=== Text block ===
== Segment start ==

Or is this a "take it to your LBS and let them handle it"?

i'm asking myself if this is a road I want to ride down. If I could find a used wheel for $10-20 and do it myself, ok. But I'm imagining its going to be an easy $100 at the LBS, and where does this end? On today's ride the crank started creaking (or maybe it was the pedals). Then what next?

This was more of an experiment to see if I wanted to get into a road bike. I think I've found the answer (yes!), and this bike will not be it, mostly because it is geared way too tall for my ability in most of the terrain I ride. But I thought if I could ride it the last month or two of the season it would help give me a good idea as to what I want and don't want in a new bike.

I guess if the wheel isn't going to just fall apart I'll probably keep riding it as is and dump it on Craigslist next spring for whatever I can get out of it
We sell 27" rear wheels with aluminum rims for 20-30 bucks. (Rears are... rare (they're often the first to break), and the price reflects that.) Do yourself a favor and buy an aluminum rim version. (Steel rims are kinda awful.)

== Segment end ==

=== Using the information ===
**1)** Reproduce the passage of the bicycle repair discussion from "This was more" up to and including "are kinda awful.)".
**2)** Take the discussion about the road bike's rear wheel further, beginning after its final sentence.

=== Data section ===
== Segment start ==

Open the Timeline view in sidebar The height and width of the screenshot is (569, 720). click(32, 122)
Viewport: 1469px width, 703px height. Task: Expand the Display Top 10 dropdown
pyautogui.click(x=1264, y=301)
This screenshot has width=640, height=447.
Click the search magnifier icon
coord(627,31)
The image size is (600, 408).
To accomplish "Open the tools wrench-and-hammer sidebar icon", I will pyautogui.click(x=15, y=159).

== Segment end ==
== Segment start ==

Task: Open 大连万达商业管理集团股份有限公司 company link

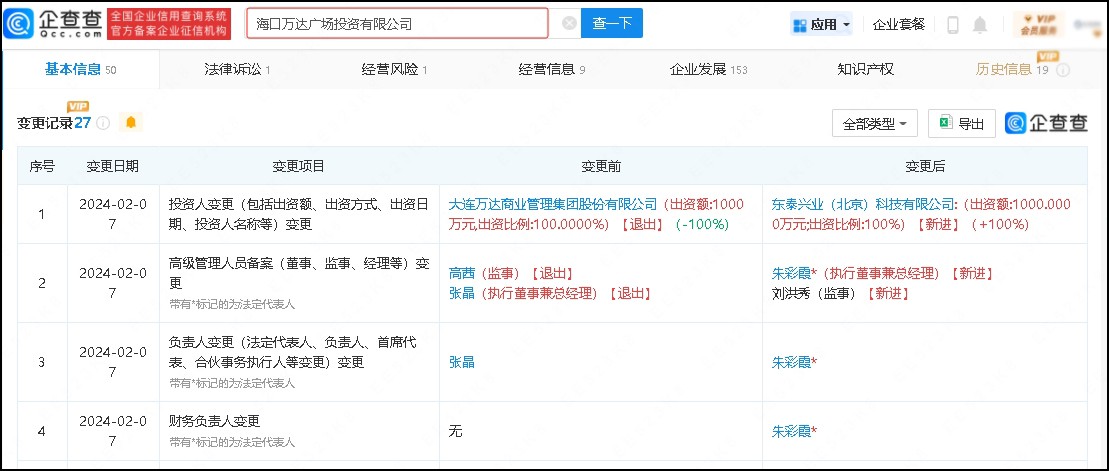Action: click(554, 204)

== Segment end ==
== Segment start ==

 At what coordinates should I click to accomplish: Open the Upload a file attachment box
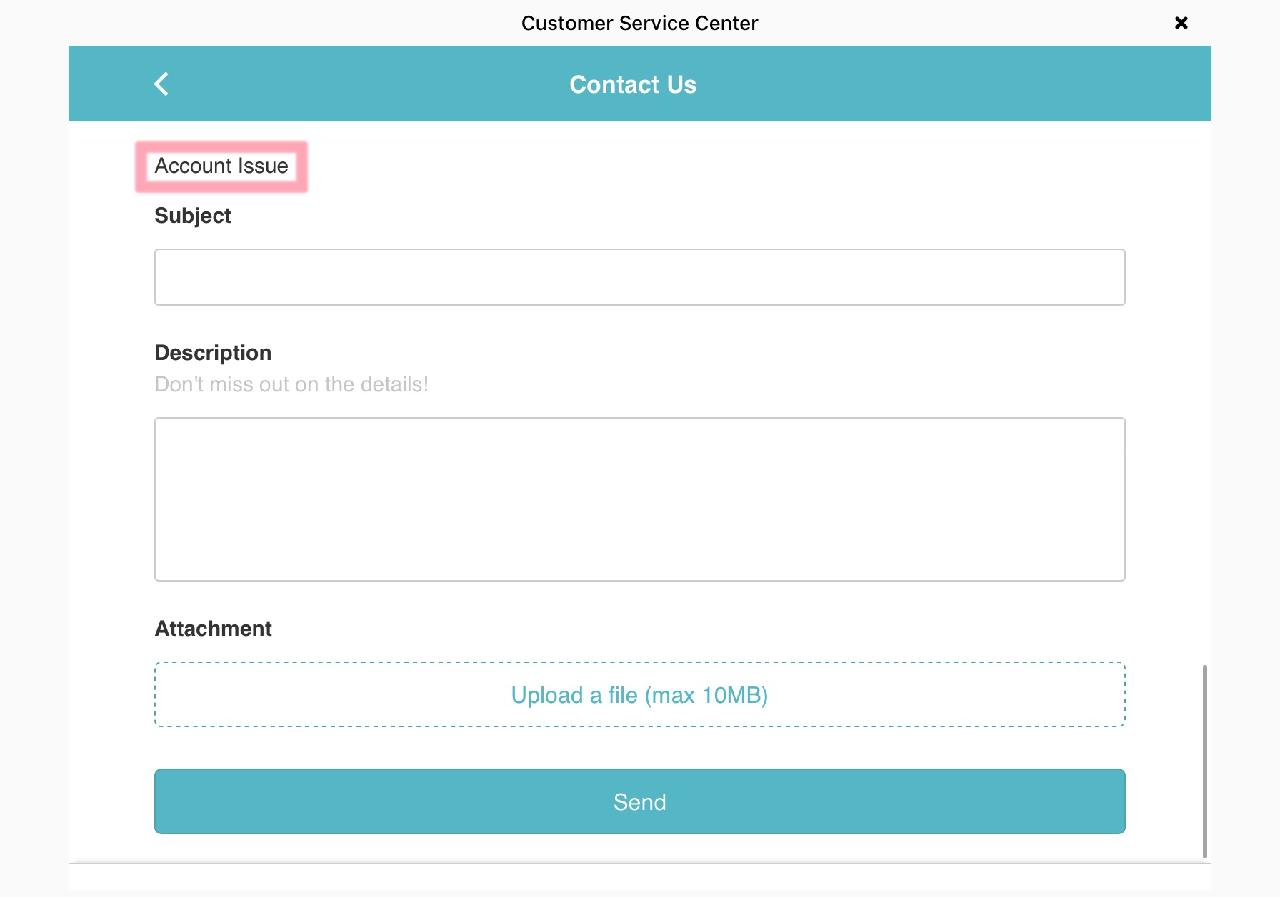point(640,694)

== Segment end ==

=== Exercise results ===
**1)**
This was more of an experiment to see if I wanted to get into a road bike. I think I've found the answer (yes!), and this bike will not be it, mostly because it is geared way too tall for my ability in most of the terrain I ride. But I thought if I could ride it the last month or two of the season it would help give me a good idea as to what I want and don't want in a new bike.

I guess if the wheel isn't going to just fall apart I'll probably keep riding it as is and dump it on Craigslist next spring for whatever I can get out of it
We sell 27" rear wheels with aluminum rims for 20-30 bucks. (Rears are... rare (they're often the first to break), and the price reflects that.) Do yourself a favor and buy an aluminum rim version. (Steel rims are kinda awful.)

**2)**
Originally Posted by FBinNY View Post
While some here disagree, I believe (based on experience) that the wheel can be brought to a point of riding decently (nowhere close to perfect) so you can ride it with no or at least less noticeable thumping. The place to have that done at a reasonable cost would be a bike co-op, if there's one near you, or at an old school "dirty fingernails" bike shop. Explain that you don't want or expect a miracle, just get it decent so the thumping isn't this bad.
How would you go about fixing this wheel? If it were me, I'd try to fix it by tightening/loosening spokes first. If that didn't work or resulted in unsatisfactorily tensioned spokes, I'd go to more extreme methods. Basically I'd stand on the wheel and jump on the high spot to try to get it back into round. A bit of "percussive" maintenance. That is a relatively large bump though.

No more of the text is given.